## This file summarizes much of the audio data
which is too long to fit NNs

In [None]:
# common general imports
import os
import sys

# common math imports
import numpy as np
import pandas as pd

# common audio imports
import librosa
from scipy.signal import hilbert

## Custom functions to get summary statistics

In [None]:
# differentiator
def differentiate(signal):
    return np.diff(signal, prepend=0)

# get the summary statistics
def calculate_summary_statistics(audio, sr, print_summary=False):
    """
    Calculate and print summary statistics for an audio file.
    
    Parameters
    ----------
        audio (numpy.ndarray): The audio time series.
        sr (int): The sample rate of the audio file.
        print_summary (bool): If True, prints the summary statistics.

    Returns
    -------
        dict: A dictionary containing summary statistics.

    """

    # Calculate summary statistics
    if sr == 0:
        duration = 0
    else:
        duration = len(audio) / sr
    mean_amplitude = np.mean(np.abs(audio))
    std_amplitude = np.std(audio)
    highest_peak = np.max(audio)
    lowest_valley = np.min(audio)
    energy = np.sum(audio ** 2)

    # Print summary statistics
    if print_summary:
        print(f"Duration: {duration:.2f} seconds")
        print(f"Mean Amplitude: {mean_amplitude:.4f}")
        print(f"Standard Deviation of Amplitude: {std_amplitude:.4f}")
        print(f"Highest Peak: {highest_peak:.4f}")
        print(f"Lowest Valley: {lowest_valley:.4f}")
        print(f"Energy: {energy:.4f}")

    # Save summary statistics to a dictionary
    dictionary = dict()
    dictionary['duration'] = duration
    dictionary['mean_amplitude'] = mean_amplitude
    dictionary['std_amplitude'] = std_amplitude
    dictionary['highest_peak'] = highest_peak
    dictionary['lowest_valley'] = lowest_valley
    dictionary['energy'] = energy
    return dictionary

## Custom functions to subset to the peaks

In [2]:

def max_in_windows(data, percentage=2):
    """This function computes max in non-overlapping windows of data comprising percentage of the data length.

    Parameters
    ----------
    data : array-like
        The input data to be processed.
    percentage : int, optional
        The percentage of the data length to be used for each window.
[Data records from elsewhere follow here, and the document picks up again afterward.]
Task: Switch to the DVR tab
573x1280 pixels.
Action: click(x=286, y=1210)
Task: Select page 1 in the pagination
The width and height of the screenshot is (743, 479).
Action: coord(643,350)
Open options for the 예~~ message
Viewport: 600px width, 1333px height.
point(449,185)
Default is 2.

    Returns
    -------
    array-like
        Array of maximum values found in each window.
    """
    assert percentage > 0, "percentage must be greater than 0"
    window_size = int(len(data) * percentage / 100)
    return np.array([np.max(data[i:i + window_size]) for i in range(0, len(data), window_size)])

def argmax_in_windows(data, percentage=2):
    """This function computes the index of the maximum value in non-overlapping windows of data comprising percentage of the data length.
    Parameters
    ----------
    data : array-like
        The input data to be processed.
    percentage : int, optional
        The percentage of the data length to be used for each window. Default is 2.
    Returns
    -------
    array-like
        Array of indices of maximum values found in each window.
    """
    assert percentage > 0, "percentage must be greater than 0"
    window_size = int(len(data) * percentage / 100)
    return np.array([np.argmax(data[i:i + window_size]) for i in range(0, len(data), window_size)])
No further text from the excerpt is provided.